Le combat pour éliminer les stéréotypes sexistes des manuels scolaires en Asie du Sud-Est

Le combat pour éliminer les stéréotypes sexistes des manuels scolaires en Asie du Sud-Est

Textbooks in tens of thousands of Thai schools present a very narrow view of gender roles. Women, in theory, should “wear skirts, be mild-mannered, look after their appearance, and take an interest in cooking, housework, knitting and flower arranging”. Men, for their part, “should wear trousers and do sports”. Photo from 2017 of Thai schoolchildren.

(AP/Charles Dharapak)

Suphanut, 18 ans, est harcelé à l’école depuis l’école primaire. Ses camarades de classe ont l’habitude de le traiter de « gay », en raison de son physique, et parce qu’il n’aime pas jouer au football. Un jour, ils sont allés jusqu’à lui dire que s’il voulait être gay, « il aurait mieux fait de ne pas naître ». Pourtant, il n’a pas de préférence particulière pour les garçons.

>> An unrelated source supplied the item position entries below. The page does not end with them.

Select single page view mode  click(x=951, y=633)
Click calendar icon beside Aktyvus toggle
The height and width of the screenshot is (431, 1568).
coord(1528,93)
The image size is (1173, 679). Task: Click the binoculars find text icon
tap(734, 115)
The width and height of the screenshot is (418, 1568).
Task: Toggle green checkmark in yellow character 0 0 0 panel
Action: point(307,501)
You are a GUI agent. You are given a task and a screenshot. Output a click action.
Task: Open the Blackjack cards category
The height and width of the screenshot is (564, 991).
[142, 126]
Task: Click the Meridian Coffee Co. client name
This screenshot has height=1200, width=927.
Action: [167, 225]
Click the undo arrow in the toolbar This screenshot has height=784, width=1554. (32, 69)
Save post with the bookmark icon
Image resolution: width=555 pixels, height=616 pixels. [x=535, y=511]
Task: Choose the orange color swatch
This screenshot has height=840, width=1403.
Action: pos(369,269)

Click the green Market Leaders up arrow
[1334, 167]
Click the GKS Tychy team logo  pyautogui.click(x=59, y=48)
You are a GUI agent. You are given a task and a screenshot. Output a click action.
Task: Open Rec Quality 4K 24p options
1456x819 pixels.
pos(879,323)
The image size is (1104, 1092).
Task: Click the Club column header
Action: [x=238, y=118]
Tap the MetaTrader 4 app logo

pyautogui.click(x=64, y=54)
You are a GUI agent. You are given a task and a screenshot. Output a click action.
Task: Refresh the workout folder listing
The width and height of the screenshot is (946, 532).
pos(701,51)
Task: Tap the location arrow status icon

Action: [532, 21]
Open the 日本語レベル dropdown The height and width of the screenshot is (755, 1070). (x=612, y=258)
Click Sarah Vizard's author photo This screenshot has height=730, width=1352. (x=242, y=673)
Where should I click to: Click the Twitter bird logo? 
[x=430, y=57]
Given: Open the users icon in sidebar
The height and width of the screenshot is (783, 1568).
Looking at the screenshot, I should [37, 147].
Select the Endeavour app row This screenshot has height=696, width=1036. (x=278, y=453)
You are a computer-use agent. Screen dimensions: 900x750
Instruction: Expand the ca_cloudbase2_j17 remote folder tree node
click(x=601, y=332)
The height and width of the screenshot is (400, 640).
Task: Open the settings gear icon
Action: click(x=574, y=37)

Suphanut est convaincu que les manuels scolaires sont en grande partie responsables de la situation. Dans les écoles thaïlandaises, l’éducation sexuelle est abordée depuis une perspective purement biologique et laisse peu de place aux discussions sur le bien-être ou la santé sexuelle. De fait, l’homosexualité est décrite comme une maladie ou une anomalie, et les élèves sont incités à se tenir à l’écart de ceux jugés « déviants sexuels », soit les lesbiennes, les gays, les bisexuels et transgenres (ou LGBT) dans les classes.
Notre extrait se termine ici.